▶ Brano di lettura:
* * * * * * * * *
Secondo lei come mai, in questi ultimi tempi, intellettuali e professori di diritto come Giovanni Fiandaca o l'ex senatore Giovanni Pellegrino arrivano a spiegare in maniera ambigua la trattativa bollandola come una questione che non rientra nel penale? Perché vengono fatti ora questi discorsi e perché in questo modo?
“Ogni volta che in Italia accade qualcosa ci si chiede perché è accaduta oggi e non ieri o magari dopodomani. Volendo partecipare anche noi a questo sport nazionale direi che gli 'intellettuali' hanno sbagliato i tempi delle loro esternazioni almeno per tre ragioni. La prima. Paolo Borsellino, anche questo ormai è acclarato, muore, tra tante altre cause, proprio per essersi opposto alla trattativa.
Se la nostra cultura giuridica vuole che si tratti con il nemico mafioso, questi 'intellettuali', che all’epoca erano altrettanto impegnati nella lotta alla mafia, avrebbero dovuto trovare il modo di spiegare a Paolo Borsellino che con la mafia si tratta e che lui, mettendosi di traverso, stava sbagliando. Se lo avessero fatto, con ogni probabilità, gli avrebbero salvato la vita. E Paolo Borsellino magari sarebbe qui, un po' più anziano, insieme a noi,  a sorridere di quando, anni addietro, non aveva capito niente dei nostri codici. Secondo ritardo cronologico. Quest’ elaborazione  sull'argomento è un po’ fuori tempo,  visto che la trattativa è ormai sulla bocca di tutti da quasi una decina di anni. Quindi, anche a non voler risalire alla morte di Borsellino, non sarebbero mancate le occasioni per aprire questo dibattito, visto che si sapeva che le Procure stavano indagando sulla trattativa.
Invece, il terzo elemento cronologico sembrerebbe quasi di una tempistica perfetta. E proprio per questo errore non è, dal momento che ci  fornisce la chiave di questa inconsueta macchina del tempo: straordinaria puntualità sta nel fatto che le esternazioni siano avvenute quasi a grappolo, come le ciliegie, una dietro l’altra. Lei ha ricordato il professor Fiandaca e il senatore Pellegrino, ma non dimentichiamo il senatore Emanuele Macaluso, in terza posizione, con metafora sportiva, che ci ha spiegato che lui non ha ancora ben capito cosa sia e a cosa sia servita questa trattativa. Tutti e tre hanno in comune il fatto che hanno parlato all'indomani dell'iscrizione di una dozzina di persone, rappresentanti delle istituzioni e della politica, nel registro degli indagati perché coinvolti a vario titolo nella indagine e con diverse ipotesi di reato. Insomma, vent’anni dopo, gli 'intellettuali' rischiavano quasi di  arrivare fuori tempo massimo”.
* * * * * * * * *
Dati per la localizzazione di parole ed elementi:
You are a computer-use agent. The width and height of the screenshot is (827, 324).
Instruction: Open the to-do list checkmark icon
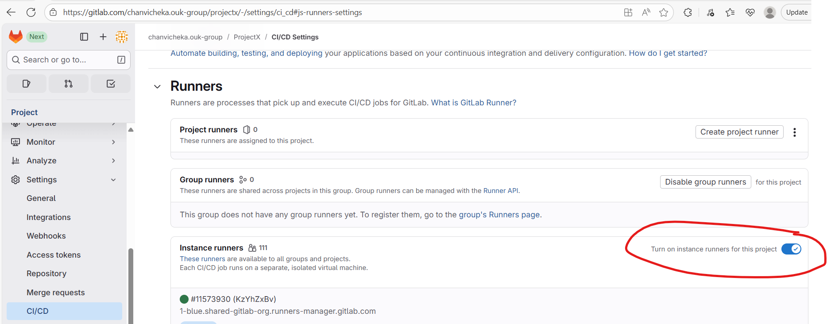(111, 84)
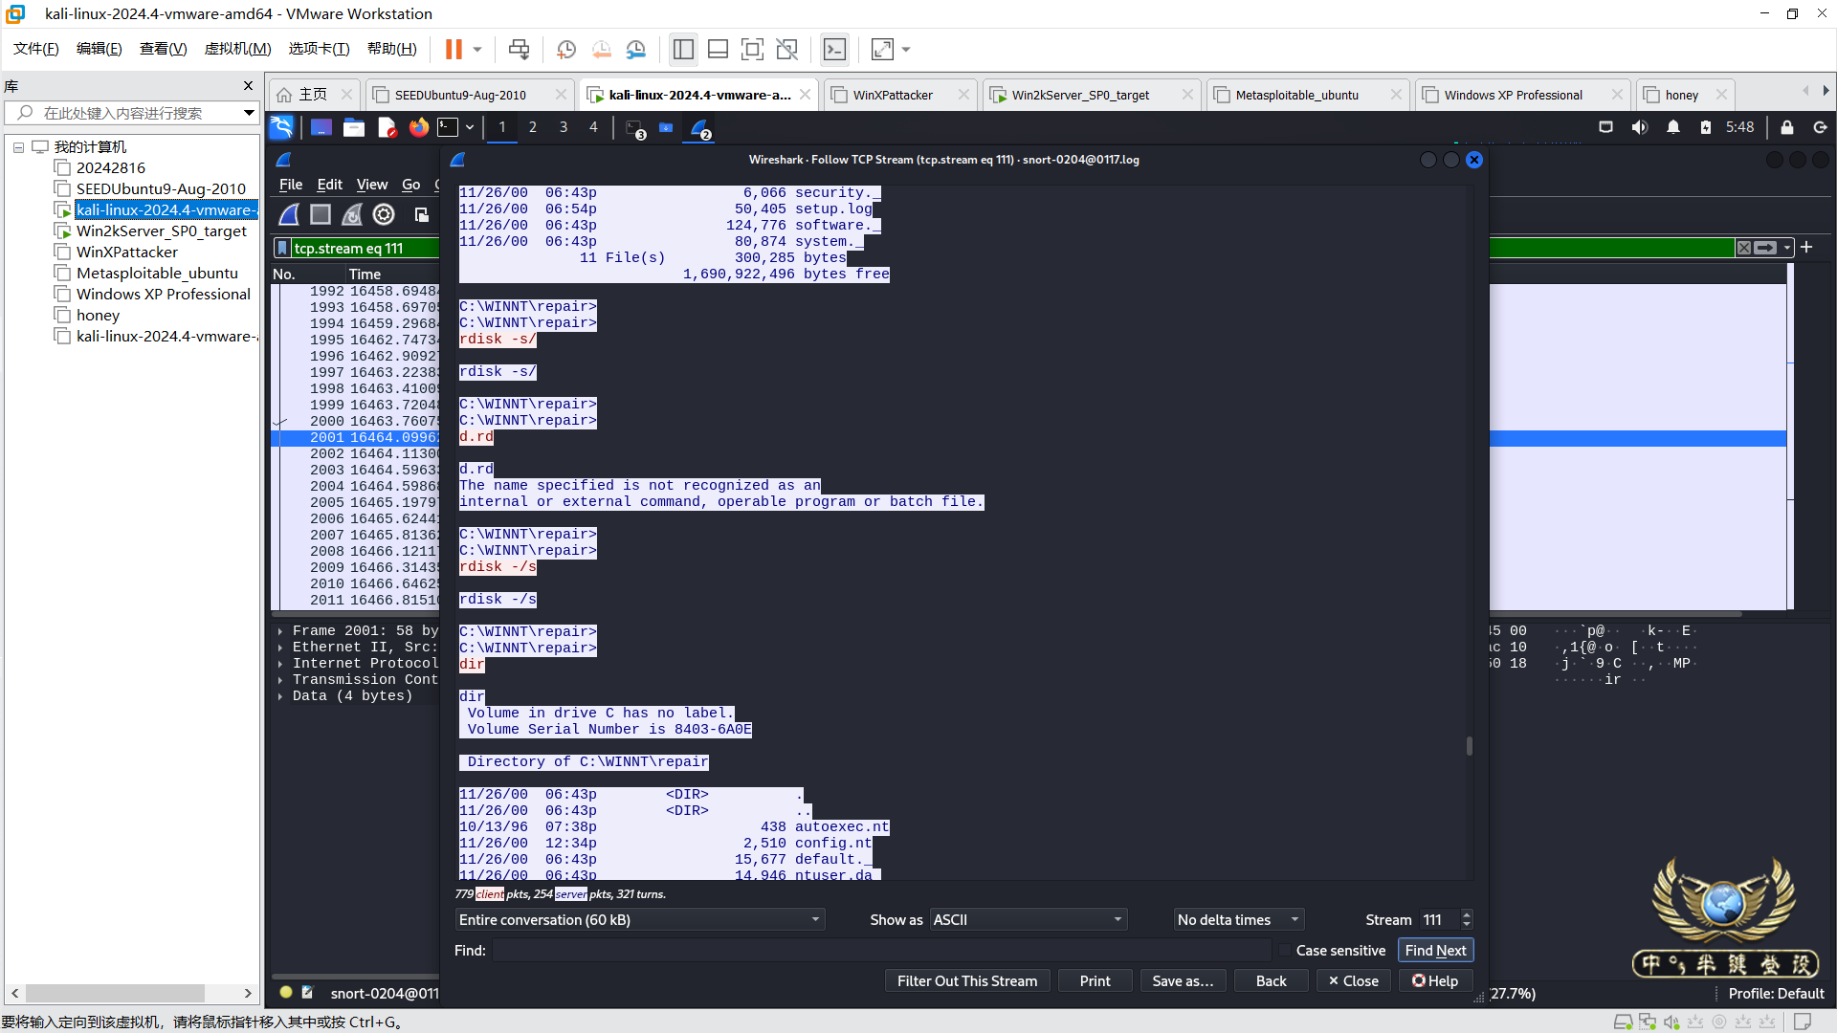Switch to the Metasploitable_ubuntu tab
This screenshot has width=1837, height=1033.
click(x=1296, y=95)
* * * * * * * * *
▶ Esercizi e compiti:
**A.** Nel brano sulla trattativa, perché muore Paolo Borsellino, tra tante altre cause?
**B.** Elenca tutte le persone che il brano sulla trattativa cita con nome e cognome.

▶ Soluzioni:
**A.** Muore per essersi opposto alla trattativa.

**B.** Giovanni Fiandaca, Giovanni Pellegrino, Paolo Borsellino, Emanuele Macaluso